(Exercise brief) Beginning at the line that contains "The image size" and ending at the last line of the entries, write out each line exactly; include nothing outside that span.

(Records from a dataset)
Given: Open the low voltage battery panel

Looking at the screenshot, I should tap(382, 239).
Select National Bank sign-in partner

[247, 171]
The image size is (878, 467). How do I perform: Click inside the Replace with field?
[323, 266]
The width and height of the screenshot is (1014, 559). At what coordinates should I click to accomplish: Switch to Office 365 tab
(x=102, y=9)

(Task answer)
The image size is (878, 467). How do I perform: Click inside the Replace with field?
[323, 266]
The width and height of the screenshot is (1014, 559). At what coordinates should I click to accomplish: Switch to Office 365 tab
(x=102, y=9)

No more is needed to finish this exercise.